The US stock market bubble has just about run its course, and the pattern we’re set to follow is that of 2007-2009. Remember that the Fed made a handful of emergency rate cuts back then too, to no avail. It wasn’t enough to keep stock markets from plummeting throughout 2008 and into 2009. And it took trillions of dollars worth of quantitative easing for the Fed to get markets just back to where they were in 2007.

The Fed has boxed itself in now, between its “not QE” quantitative easing that it began last fall, and now its emergency rate cut.
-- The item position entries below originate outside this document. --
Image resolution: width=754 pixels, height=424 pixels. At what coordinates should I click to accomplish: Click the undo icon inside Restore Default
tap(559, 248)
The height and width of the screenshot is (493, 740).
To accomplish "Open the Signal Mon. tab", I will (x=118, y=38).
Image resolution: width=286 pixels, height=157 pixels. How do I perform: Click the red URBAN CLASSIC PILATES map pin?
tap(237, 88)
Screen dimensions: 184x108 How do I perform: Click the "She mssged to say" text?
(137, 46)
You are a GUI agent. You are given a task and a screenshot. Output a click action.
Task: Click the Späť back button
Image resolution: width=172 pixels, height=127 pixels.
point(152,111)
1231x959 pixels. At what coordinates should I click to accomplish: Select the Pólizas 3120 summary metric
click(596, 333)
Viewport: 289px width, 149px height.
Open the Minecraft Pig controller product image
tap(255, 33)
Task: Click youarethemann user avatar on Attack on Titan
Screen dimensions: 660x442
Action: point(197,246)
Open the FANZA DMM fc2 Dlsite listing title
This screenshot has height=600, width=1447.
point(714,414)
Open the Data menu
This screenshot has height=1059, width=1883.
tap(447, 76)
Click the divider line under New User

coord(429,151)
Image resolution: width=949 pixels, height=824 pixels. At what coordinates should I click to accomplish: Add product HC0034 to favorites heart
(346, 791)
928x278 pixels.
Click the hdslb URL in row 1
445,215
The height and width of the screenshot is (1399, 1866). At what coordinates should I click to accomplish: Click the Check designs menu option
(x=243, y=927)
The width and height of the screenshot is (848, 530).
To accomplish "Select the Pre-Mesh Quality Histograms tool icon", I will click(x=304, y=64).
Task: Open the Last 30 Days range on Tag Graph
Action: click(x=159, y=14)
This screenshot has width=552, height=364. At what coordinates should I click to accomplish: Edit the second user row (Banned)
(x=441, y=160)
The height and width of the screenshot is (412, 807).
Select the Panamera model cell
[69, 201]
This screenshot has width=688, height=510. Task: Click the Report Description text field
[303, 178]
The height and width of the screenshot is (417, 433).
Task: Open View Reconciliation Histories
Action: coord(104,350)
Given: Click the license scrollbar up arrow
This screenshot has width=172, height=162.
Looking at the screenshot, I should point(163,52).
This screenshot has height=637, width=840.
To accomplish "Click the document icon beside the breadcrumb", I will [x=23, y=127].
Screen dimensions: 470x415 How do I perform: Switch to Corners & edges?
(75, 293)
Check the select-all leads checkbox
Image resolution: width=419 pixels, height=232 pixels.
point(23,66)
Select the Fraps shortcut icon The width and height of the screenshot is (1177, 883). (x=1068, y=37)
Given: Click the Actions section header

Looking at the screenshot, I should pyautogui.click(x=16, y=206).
With only 100 basis points worth of cuts practically on the table, and half of those likely in play over the next two months, when things get really bad the Fed is going to have to get creative, and that may mean introducing negative interest rates.

The inability of negative interest rates to stimulate the European and Japanese economies is well known, but the Fed will undoubtedly feel pressure to act and “do something.” Once negative rates are introduced, it will be incredibly difficult to raise them, and the effects could be catastrophic for the long-term health of the financial system.

In short, we’re witnessing the first stages of what looks to be a very difficult time for the financial system. It could even make 2008 look easy by comparison. Investors who haven’t begun to invest in gold or otherwise protect their assets stand to lose a great deal if they don’t heed the warning signs that are all around them.